Entropy‐Driven Polymer Electrolyte with Liquid Single‐Atoms for Fast‐Charging Solid‐State Sodium Batteries

Abstract The rate of interfacial transport and bulk transport of Na + are determining steps that restrict fast‐charging in solid polymer electrolytes (SPEs). Owing to the high interfacial compatibility, SPEs can reduce the interfacial impedance associated with ionic conduction. Despite the ability of high interfacial compatibility in the SPEs to promote the interfacial ion transfer, there remains no known material capable of concurrently boosting bulk‐phase ionic conductivity and mechanical strength. Specifically, the study reports an entropy‐driven strategy based on dynamic liquid single atoms that rapidly rearranges polymer chains into entropy‐increased regions, accelerating polymer complexation and dissociation to facilitate ion transport for fast‐charging. Meanwhile, dynamic stress regulation by liquid atoms enhances the mechanical strength of the electrolyte. An independently designed stress‐monitoring electrolytic cell is employed to perform in situ monitoring of the stress‐voltage relationship.

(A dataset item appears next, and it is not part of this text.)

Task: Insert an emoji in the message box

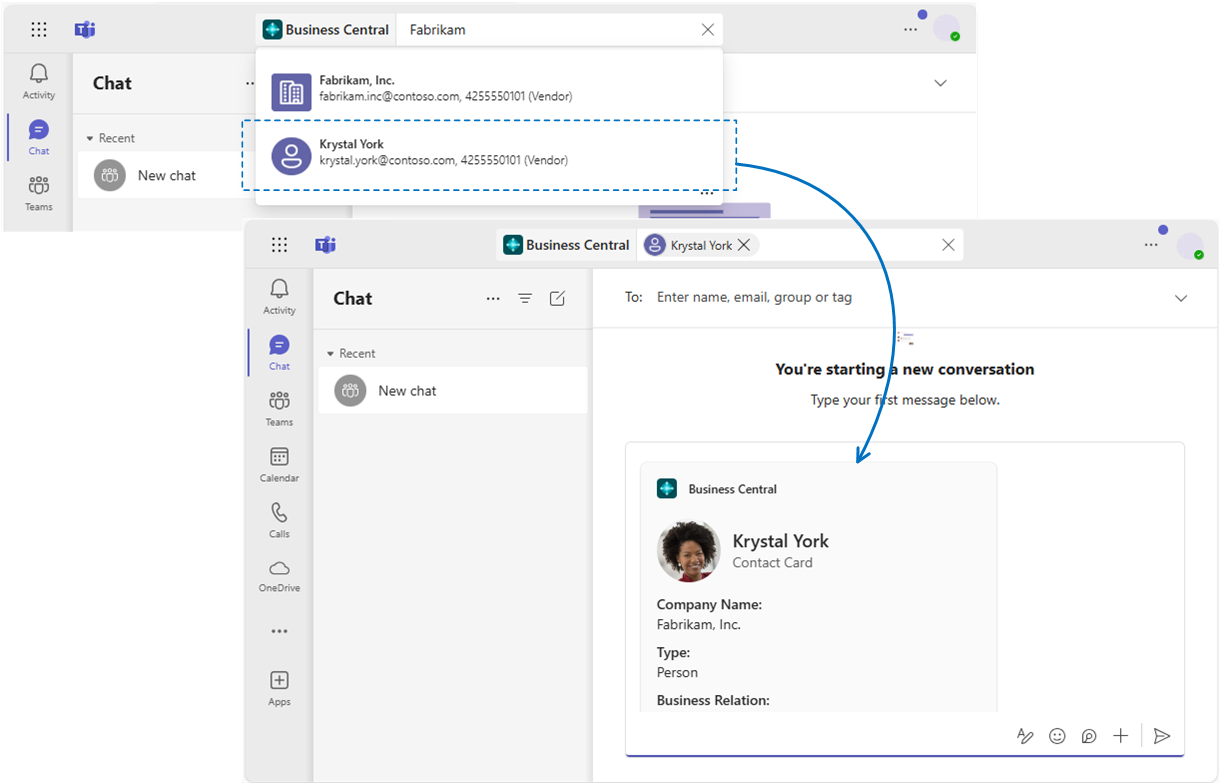Action: [1057, 736]
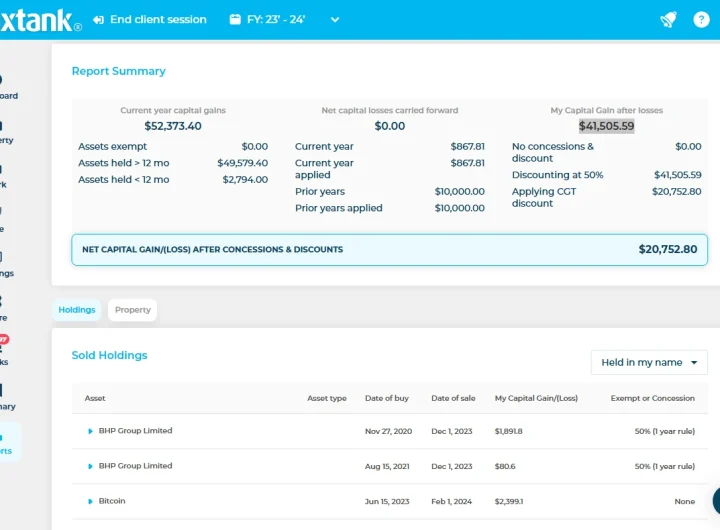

The novel SPE exhibits the capacity of 85.6 mAh g −1 at 10 C, and the capacity retention of 91.76% after 1000 cycles at 10 C. Cell has the capability of 5‐minute fast‐charging with 19.8 µm thickness for the full‐capacity at 10 C. Ah‐level engineering application cells have the retention of 93.69% after 600 cycles at 1 C. Electrolytes incorporating liquid single‐atoms offer new strategies for fast charging.